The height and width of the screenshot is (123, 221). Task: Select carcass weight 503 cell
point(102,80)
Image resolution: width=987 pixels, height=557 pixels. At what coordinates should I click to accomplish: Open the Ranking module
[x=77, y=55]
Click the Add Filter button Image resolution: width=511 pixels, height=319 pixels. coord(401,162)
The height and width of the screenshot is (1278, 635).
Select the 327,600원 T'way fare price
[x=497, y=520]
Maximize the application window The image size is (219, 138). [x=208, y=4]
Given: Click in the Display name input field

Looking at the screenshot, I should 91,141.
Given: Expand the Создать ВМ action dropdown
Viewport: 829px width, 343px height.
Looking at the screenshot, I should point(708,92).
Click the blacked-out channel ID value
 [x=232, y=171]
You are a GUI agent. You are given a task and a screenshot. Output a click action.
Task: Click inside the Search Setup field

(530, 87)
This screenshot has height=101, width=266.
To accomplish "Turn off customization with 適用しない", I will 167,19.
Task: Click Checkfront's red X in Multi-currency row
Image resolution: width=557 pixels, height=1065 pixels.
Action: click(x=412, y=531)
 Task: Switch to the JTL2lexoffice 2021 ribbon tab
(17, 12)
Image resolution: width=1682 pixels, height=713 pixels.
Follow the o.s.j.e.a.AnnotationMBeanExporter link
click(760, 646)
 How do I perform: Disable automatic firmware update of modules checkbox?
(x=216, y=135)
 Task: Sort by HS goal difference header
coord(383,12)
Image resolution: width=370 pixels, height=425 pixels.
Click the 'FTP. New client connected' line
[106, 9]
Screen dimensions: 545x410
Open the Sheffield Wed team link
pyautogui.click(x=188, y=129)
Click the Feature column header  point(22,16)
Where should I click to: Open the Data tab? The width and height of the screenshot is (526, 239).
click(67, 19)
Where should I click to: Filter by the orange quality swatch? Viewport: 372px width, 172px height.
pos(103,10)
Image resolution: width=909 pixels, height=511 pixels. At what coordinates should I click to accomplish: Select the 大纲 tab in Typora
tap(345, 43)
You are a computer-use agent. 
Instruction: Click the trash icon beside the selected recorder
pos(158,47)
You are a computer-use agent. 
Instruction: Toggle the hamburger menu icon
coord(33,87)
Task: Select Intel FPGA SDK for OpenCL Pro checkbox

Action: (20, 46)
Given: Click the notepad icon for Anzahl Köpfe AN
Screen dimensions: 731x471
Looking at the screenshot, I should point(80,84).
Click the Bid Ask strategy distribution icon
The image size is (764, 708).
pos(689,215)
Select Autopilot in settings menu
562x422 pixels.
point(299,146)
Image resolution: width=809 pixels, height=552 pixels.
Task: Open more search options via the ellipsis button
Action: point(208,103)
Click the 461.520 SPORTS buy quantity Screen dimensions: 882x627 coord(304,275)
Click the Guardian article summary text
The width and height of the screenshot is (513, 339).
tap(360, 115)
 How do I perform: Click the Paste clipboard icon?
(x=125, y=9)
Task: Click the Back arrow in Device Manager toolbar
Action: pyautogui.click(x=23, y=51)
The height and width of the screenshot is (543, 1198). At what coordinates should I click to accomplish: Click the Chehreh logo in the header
________________________________________
= TASK DESCRIPTION =
All of the records should be transcribed exactly, with nothing left out.

= SOLUTION =
The height and width of the screenshot is (123, 221). Task: Select carcass weight 503 cell
point(102,80)
Image resolution: width=987 pixels, height=557 pixels. At what coordinates should I click to accomplish: Open the Ranking module
[x=77, y=55]
Click the Add Filter button Image resolution: width=511 pixels, height=319 pixels. coord(401,162)
The height and width of the screenshot is (1278, 635).
Select the 327,600원 T'way fare price
[x=497, y=520]
Maximize the application window The image size is (219, 138). [x=208, y=4]
Given: Click in the Display name input field

Looking at the screenshot, I should 91,141.
Given: Expand the Создать ВМ action dropdown
Viewport: 829px width, 343px height.
Looking at the screenshot, I should point(708,92).
Click the blacked-out channel ID value
 [x=232, y=171]
You are a GUI agent. You are given a task and a screenshot. Output a click action.
Task: Click inside the Search Setup field

(530, 87)
This screenshot has height=101, width=266.
To accomplish "Turn off customization with 適用しない", I will 167,19.
Task: Click Checkfront's red X in Multi-currency row
Image resolution: width=557 pixels, height=1065 pixels.
Action: click(x=412, y=531)
 Task: Switch to the JTL2lexoffice 2021 ribbon tab
(17, 12)
Image resolution: width=1682 pixels, height=713 pixels.
Follow the o.s.j.e.a.AnnotationMBeanExporter link
click(760, 646)
 How do I perform: Disable automatic firmware update of modules checkbox?
(x=216, y=135)
 Task: Sort by HS goal difference header
coord(383,12)
Image resolution: width=370 pixels, height=425 pixels.
Click the 'FTP. New client connected' line
[106, 9]
Screen dimensions: 545x410
Open the Sheffield Wed team link
pyautogui.click(x=188, y=129)
Click the Feature column header  point(22,16)
Where should I click to: Open the Data tab? The width and height of the screenshot is (526, 239).
click(67, 19)
Where should I click to: Filter by the orange quality swatch? Viewport: 372px width, 172px height.
pos(103,10)
Image resolution: width=909 pixels, height=511 pixels. At what coordinates should I click to accomplish: Select the 大纲 tab in Typora
tap(345, 43)
You are a computer-use agent. 
Instruction: Click the trash icon beside the selected recorder
pos(158,47)
You are a computer-use agent. 
Instruction: Toggle the hamburger menu icon
coord(33,87)
Task: Select Intel FPGA SDK for OpenCL Pro checkbox

Action: (20, 46)
Given: Click the notepad icon for Anzahl Köpfe AN
Screen dimensions: 731x471
Looking at the screenshot, I should point(80,84).
Click the Bid Ask strategy distribution icon
The image size is (764, 708).
pos(689,215)
Select Autopilot in settings menu
562x422 pixels.
point(299,146)
Image resolution: width=809 pixels, height=552 pixels.
Task: Open more search options via the ellipsis button
Action: point(208,103)
Click the 461.520 SPORTS buy quantity Screen dimensions: 882x627 coord(304,275)
Click the Guardian article summary text
The width and height of the screenshot is (513, 339).
tap(360, 115)
 How do I perform: Click the Paste clipboard icon?
(x=125, y=9)
Task: Click the Back arrow in Device Manager toolbar
Action: pyautogui.click(x=23, y=51)
The height and width of the screenshot is (543, 1198). At what coordinates should I click to accomplish: Click the Chehreh logo in the header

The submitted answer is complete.